Il a cité Nolte, déclarant, entre autres, que: «Je suis de plus en plus convaincu que nous devrions accorder plus de poids au rôle joué par les Polonais et les Britanniques [dans la question de la responsabilité du déclenchement de la Seconde Guerre mondiale] que ce n'est généralement le cas…» Nolte a également accusé les Juifs de «Leur propre rôle dans le goulag», parce que certains bolcheviks étaient juifs». Bien que Kurbjuweit ait fait remarquer que cela avait longtemps été un argument des «antisémites», il a poursuivi que «cet homme [Nolte] n’avait pas tort sur tout». Il a ensuite cité Baberowski, un partisan convaincu de Nolte, qui avait déclaré: «Hitler n’était pas un psychopathe, il n’était pas méchant.
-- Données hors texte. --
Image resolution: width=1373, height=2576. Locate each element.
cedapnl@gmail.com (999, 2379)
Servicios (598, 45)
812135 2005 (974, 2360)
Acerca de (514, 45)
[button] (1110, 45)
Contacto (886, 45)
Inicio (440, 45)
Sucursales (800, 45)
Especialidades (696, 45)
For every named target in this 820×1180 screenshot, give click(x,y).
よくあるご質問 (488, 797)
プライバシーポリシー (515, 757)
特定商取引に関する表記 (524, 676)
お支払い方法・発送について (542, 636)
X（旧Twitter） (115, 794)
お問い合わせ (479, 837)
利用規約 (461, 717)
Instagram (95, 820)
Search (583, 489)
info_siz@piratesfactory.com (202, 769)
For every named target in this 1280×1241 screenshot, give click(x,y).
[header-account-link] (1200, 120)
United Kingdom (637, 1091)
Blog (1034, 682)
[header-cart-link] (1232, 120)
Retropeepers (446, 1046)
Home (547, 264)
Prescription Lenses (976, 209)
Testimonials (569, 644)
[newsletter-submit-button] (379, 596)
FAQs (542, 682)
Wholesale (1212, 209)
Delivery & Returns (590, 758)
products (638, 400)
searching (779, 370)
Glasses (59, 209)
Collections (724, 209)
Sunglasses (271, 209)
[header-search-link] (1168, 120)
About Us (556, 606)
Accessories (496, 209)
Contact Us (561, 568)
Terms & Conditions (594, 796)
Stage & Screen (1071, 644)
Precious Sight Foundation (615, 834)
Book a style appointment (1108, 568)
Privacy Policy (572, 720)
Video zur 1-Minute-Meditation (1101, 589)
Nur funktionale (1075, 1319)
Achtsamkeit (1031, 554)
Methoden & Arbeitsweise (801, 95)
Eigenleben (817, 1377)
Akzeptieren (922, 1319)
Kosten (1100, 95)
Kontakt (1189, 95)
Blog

Il ne voulait pas parler de l'extermination des Juifs à sa table.»
«La falsification à couper le souffle de l'histoire par Baberowski et la minimisation des crimes nazis n'ont rencontré aucune opposition de la part du monde universitaire et des médias», a écrit Vandreier dans Pourquoi sont-ils de retour? Il traite ensuite des raisons qui expliquent cela. Le virage brutal vers la droite dans la vie intellectuelle en Allemagne «ne peut pas être expliqué en évoquant la lâcheté de quelques professeurs». Derrière ce silence se cache «un développement fondamental: le retour du militarisme allemand. La falsification de l'histoire prépare le terrain pour de nouvelles guerres.»
Il est maintenant courant que les extrémistes de droite et les néonazis ridiculisent les victimes des nazies sans aucune protestation de la part de l’establishment politique ou des médias. Fin janvier, le député parlementaire de l'AfD, Marc Jongen, a prononcé un discours fasciste à la suite de la commémoration parlementaire annuelle de l'Holocauste dans lequel il a relativisé les crimes des nazis. Auparavant, les députés de l'AfD au parlement de l'État de Bavière avaient boycotté un événement de commémoration de l'Holocauste. Et lors de l'anniversaire de la libération d'Auschwitz, des extrémistes de droite polonais ont manifesté sur le terrain de l'ancien camp de concentration et scandé des slogans antisémites.
Contrairement aux années 1930, le fascisme n'est pas encore un mouvement de masse. Mais il est tout aussi dangereux en raison du soutien dont il bénéficie au plus haut niveau. La leçon la plus importante de l'histoire allemande est que la lutte contre le fascisme, l'antisémitisme et le militarisme est indissociable de la lutte contre leur source, le système capitaliste, et contre tous les défenseurs de ce système en faillite. C'est la perspective du SGP (Parti de l’égalité socialiste). Le SGP présente une liste de candidats aux élections européennes pour armer l'opposition des travailleurs et des jeunes d’un programme socialiste contre le danger de l'extrême droite.